The global study estimates the effect of alcohol consumption on cancers around the world, suggesting that 4% of newly diagnosed cases in 2020 may have been associated with alcohol consumption.

In Canada, researchers have said alcohol consumption was linked to 7,000 new cancer cases in 2020, including 24% of breast cancer cases, 20% of colon cancers, 15% of rectal cancers and 13% cancers of the mouth and liver.

The study found that most of these alcohol-related cancer cases around the world were associated with higher drinking patterns, but researchers estimated that light to moderate drinking – about one or two drinks per day – contributed to over 100,000 cases in 2020, or one in Sept.

“People say, ‘Well, everything causes cancer’, but I would like to point out that alcohol is a Class 1 carcinogen defined by IARC,” Study co-author Kevin Shield said Wednesday, scientist at CAMH’s Institute for Mental Health Policy Research.

“This study establishes that it is one of the leading causes of cancer in the world, and with the increase in alcohol consumption (during the COVID-19 pandemic), we will see it increase even more . “

The IARC includes 121 carcinogens on its list of Class 1 carcinogens on its website, including alcohol, tobacco, ultraviolet rays and outdoor air pollution. Alcohol can worsen the carcinogenic effects of other substances such as tobacco, according to the study.

Shield said there are many ways that alcohol consumption can lead to cancer, but the main mechanism is DNA damage.

“It takes a key number of mutations in your DNA to cause cancer. But over time what happens is that damage accumulates,” he said. “So unfortunately (if) you drink today, you drink tomorrow, you drink the next day, every opportunity to drink increases your risk.”

The study estimated that globally, men accounted for 77 percent (568,700 cases) of alcohol-associated cancer cases, compared to 23 percent for women (172,600). Cancers of the esophagus, liver and breast accounted for the largest number of cases.

The study’s modeling was based on alcohol exposure data, including surveys and sales figures, from several countries. The data were combined with estimates of the relative risk of cancer according to the level of consumption.

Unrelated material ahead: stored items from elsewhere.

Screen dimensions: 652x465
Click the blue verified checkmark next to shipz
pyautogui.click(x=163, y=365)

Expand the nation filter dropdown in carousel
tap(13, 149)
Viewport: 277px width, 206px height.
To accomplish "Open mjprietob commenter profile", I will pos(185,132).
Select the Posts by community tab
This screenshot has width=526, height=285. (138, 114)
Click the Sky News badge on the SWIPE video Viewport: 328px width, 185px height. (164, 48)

Shield said the researchers looked at epidemiological studies of large international cohorts – including Canada, Europe, China and Australia – and checked for other factors that can cause cancer like smoking, obesity and sexually transmitted diseases.

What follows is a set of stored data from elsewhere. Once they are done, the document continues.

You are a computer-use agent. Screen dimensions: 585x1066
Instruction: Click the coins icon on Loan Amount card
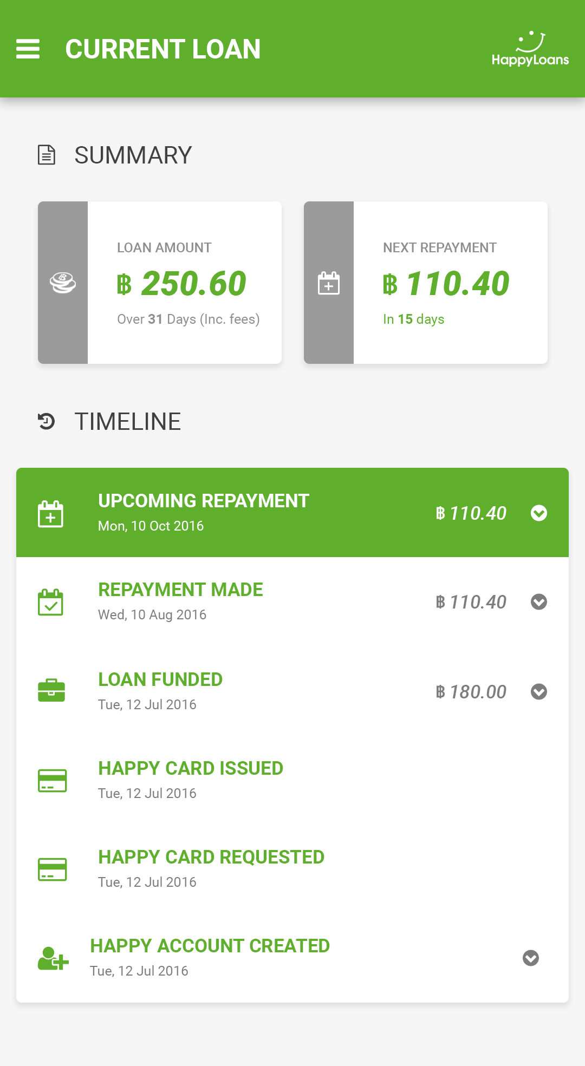click(63, 283)
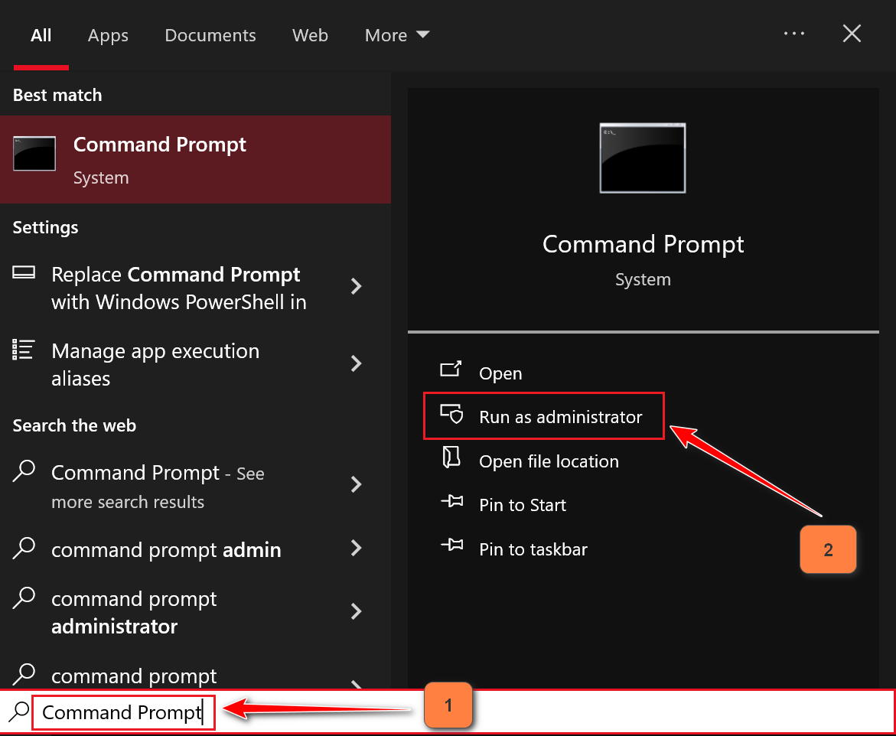Click the Command Prompt icon in Best match
The height and width of the screenshot is (736, 896).
click(x=34, y=153)
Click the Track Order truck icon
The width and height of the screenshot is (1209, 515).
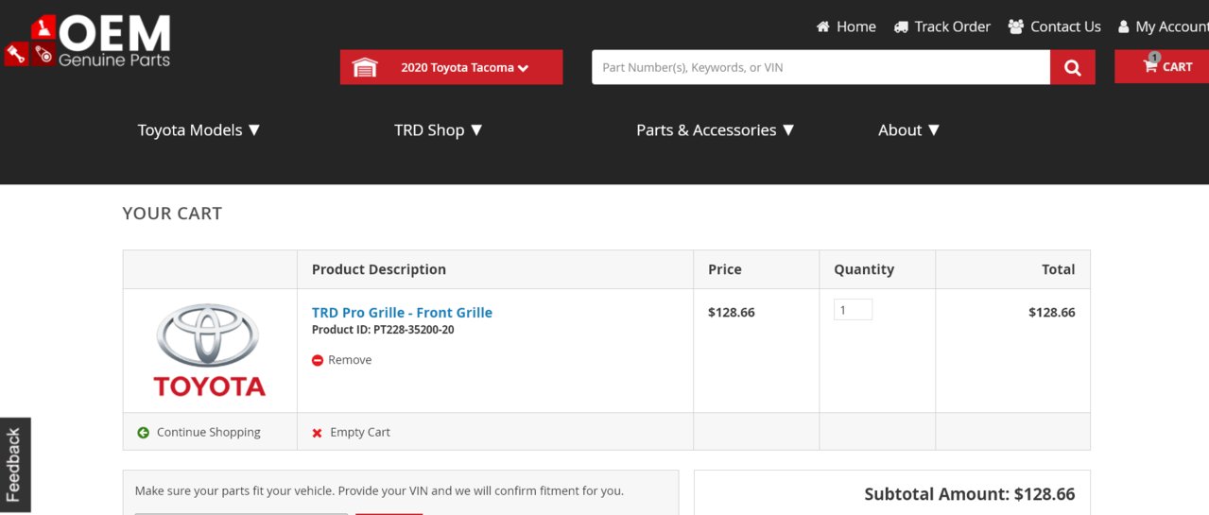click(x=901, y=26)
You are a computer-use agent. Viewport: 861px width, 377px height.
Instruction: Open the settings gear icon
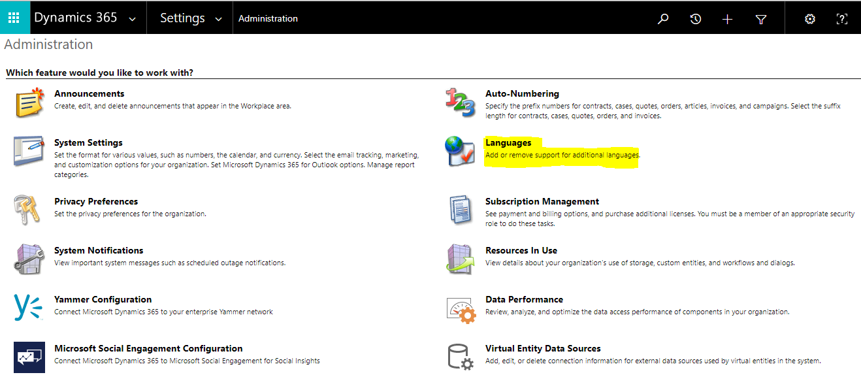click(810, 19)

“We make sure that statistically we eliminate these factors, so it’s just alcohol,” he said.

The findings led the study’s authors to call for greater public awareness of the association between cancer and alcohol, urging more government interventions to reduce consumption in the worst-affected areas.

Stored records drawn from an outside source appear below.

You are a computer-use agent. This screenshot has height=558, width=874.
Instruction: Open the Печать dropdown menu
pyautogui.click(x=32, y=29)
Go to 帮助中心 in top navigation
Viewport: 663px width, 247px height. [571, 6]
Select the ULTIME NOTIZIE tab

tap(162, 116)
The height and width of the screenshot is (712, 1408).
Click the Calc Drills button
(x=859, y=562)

Study co-author Jurgen Rehm, senior researcher at CAMH’s Institute for Mental Health Policy Research, said in a press release that the link between light to moderate drinking and cancer is relatively new.

Rehm added that he doesn’t think public policy reflects the degree of cancer risk and he recommended interventions that included higher taxes on alcohol sales, limited availability and marketing, and added cancer risk warnings to beverage labels.

“With alcohol-related cancers, all levels of consumption are associated with some risk,” he said.

CAMH said its clinic has treated around 3,600 patients in the past year for alcohol use disorders, with Shield adding that Canada has seen an increase in consumption, especially during times of lockdown.

While some increases may be temporary due to stress from the pandemic, researchers said it could lead to potentially harmful habits.

“There are people who are very, very at risk of developing cancer now due to the COVID 19 pandemic,” Shield said. “We are likely to see an increase in our cancer rates because of our increase in alcohol consumption.”